Cassava, as a cause of chronic pancreatitis, has been a subject of intense debate in developing countries [27, 28]. However, in India, the intake of cassava has decreased over the past decade, even in areas where it constitutes a major component of the diet [29, 30]. The decline of cassava intake, and the intake of a more nutritious diet, when coupled with an increasing occurrence of smoking and alcoholism could have been factors contributing to the profile of chronic pancreatitis as described in our study. Nevertheless, 189 patients in this study did consume cassava. However, in the absence of a control group, the data are insufficient to implicate cassava as a risk factor for chronic pancreatitis.

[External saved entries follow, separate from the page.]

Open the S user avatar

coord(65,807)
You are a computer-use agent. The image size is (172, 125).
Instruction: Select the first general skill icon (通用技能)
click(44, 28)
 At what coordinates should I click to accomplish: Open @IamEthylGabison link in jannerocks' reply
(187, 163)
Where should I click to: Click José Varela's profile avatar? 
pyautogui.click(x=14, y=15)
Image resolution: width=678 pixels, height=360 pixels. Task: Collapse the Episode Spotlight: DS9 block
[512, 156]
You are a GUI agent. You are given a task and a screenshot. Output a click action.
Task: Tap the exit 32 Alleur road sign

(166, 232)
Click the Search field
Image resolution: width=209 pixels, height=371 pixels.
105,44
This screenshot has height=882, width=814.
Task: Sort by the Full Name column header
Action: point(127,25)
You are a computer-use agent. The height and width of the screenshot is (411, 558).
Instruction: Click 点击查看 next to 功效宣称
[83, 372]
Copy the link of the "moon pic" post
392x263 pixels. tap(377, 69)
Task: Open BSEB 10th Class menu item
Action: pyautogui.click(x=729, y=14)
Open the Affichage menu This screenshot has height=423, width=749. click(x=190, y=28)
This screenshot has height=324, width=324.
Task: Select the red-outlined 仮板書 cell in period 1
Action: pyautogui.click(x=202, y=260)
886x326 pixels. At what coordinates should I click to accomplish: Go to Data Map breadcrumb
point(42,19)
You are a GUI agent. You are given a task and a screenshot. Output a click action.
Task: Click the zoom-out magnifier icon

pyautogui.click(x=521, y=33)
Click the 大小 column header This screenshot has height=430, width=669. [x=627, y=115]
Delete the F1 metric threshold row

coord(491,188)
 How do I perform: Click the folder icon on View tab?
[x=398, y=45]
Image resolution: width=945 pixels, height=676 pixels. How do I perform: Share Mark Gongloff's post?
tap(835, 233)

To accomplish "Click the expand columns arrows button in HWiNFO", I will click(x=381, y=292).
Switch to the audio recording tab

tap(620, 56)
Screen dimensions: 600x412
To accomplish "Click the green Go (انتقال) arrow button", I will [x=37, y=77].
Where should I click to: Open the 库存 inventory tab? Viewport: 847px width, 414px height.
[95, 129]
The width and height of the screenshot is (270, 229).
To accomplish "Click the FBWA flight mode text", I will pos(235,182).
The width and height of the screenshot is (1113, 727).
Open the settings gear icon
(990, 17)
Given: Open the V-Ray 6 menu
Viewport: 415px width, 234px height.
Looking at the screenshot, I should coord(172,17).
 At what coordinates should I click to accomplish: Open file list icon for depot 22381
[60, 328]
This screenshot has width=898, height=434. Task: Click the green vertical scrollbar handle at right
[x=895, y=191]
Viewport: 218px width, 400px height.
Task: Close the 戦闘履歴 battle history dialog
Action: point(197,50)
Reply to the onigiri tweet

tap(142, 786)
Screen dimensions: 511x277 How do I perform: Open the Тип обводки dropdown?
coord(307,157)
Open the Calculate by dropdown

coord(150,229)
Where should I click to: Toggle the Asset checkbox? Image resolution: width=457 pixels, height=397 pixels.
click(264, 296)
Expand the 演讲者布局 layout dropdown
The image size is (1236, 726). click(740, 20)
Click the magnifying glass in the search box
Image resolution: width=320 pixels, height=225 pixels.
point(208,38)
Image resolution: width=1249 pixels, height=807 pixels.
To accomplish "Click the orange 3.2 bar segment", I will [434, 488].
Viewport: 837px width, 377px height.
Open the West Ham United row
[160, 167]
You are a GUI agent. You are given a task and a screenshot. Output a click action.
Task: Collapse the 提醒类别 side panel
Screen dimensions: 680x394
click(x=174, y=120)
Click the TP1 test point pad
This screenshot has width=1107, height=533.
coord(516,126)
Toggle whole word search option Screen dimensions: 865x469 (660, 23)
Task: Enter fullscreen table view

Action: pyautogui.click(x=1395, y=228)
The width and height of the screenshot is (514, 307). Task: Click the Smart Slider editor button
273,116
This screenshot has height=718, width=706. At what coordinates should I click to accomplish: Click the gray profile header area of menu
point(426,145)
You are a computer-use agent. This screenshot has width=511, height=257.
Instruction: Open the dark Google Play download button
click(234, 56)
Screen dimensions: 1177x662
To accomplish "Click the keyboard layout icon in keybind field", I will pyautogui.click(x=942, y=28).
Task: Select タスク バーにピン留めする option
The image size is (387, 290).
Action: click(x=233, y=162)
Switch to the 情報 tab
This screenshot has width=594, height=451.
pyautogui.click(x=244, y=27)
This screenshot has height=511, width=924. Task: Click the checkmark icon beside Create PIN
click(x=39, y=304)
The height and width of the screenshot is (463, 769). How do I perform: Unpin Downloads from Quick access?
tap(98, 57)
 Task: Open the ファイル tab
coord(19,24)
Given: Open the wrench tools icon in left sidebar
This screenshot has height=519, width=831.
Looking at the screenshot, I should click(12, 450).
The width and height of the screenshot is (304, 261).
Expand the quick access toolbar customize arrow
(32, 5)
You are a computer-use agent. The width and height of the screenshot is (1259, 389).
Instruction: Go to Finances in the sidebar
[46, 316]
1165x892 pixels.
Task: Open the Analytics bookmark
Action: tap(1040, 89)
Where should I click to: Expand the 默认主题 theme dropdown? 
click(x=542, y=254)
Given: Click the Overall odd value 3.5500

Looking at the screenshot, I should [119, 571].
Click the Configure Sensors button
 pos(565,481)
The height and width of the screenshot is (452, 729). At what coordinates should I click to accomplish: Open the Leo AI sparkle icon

In this study, 4% of the subjects had pancreatic adenocarcinoma. This proportion is comparable to that associated with alcoholic chronic pancreatitis worldwide, but much lower than the previously described rate of adenocarcinoma complicating tropical pancreatitis [22, 23]. The true incidence and prevalence of adenocarcinoma complicating chronic pancreatitis in India may be known only after prospective follow-up studies. This study also documents the clinical profile of chronic pancreatitis-related diabetes. Diabetes was present in 40% of the subjects. Nearly half of these subjects were controlled by diet and/or oral hypoglycemic agents, whereas half required insulin. Interestingly, our study showed that alcoholism was a factor associated with diabetes in subjects with chronic pancreatitis. Our study also showed that females (who were non-alcoholic) had a higher risk of developing diabetes as compared with non-alcoholic males. Thus, female gender and alcohol intake could both, by hitherto undefined mechanisms, be etiologically associated with the occurrence of diabetes in subjects with chronic pancreatitis. This study has several strengths and weaknesses. Obvious strengths include the reasonable sample size, the use of a welldefined online proforma and the prospective nature of the study. Limitations include occasionally missing data and the lack of information regarding diet and nutrient intake. In addition, the lack of a ‘not done’ option for endoscopic procedures and surgery means that there may have been some understatement of data regarding these procedures.
Despite the limitations, the study is the first example of a fully online, nationwide, prospective, multicenter disease registry from the Indian subcontinent. This study assumes importance in the light of a previous report suggesting a high prevalence of chronic pancreatitis in India . It had been hypothesized earlier that the spectrum of chronic pancreatitis might be changing in the Indian subcontinent . This study confirms the changing profile of chronic pancreatitis in this region, and especially records the decline of tropical chronic pancreatitis in its classical form.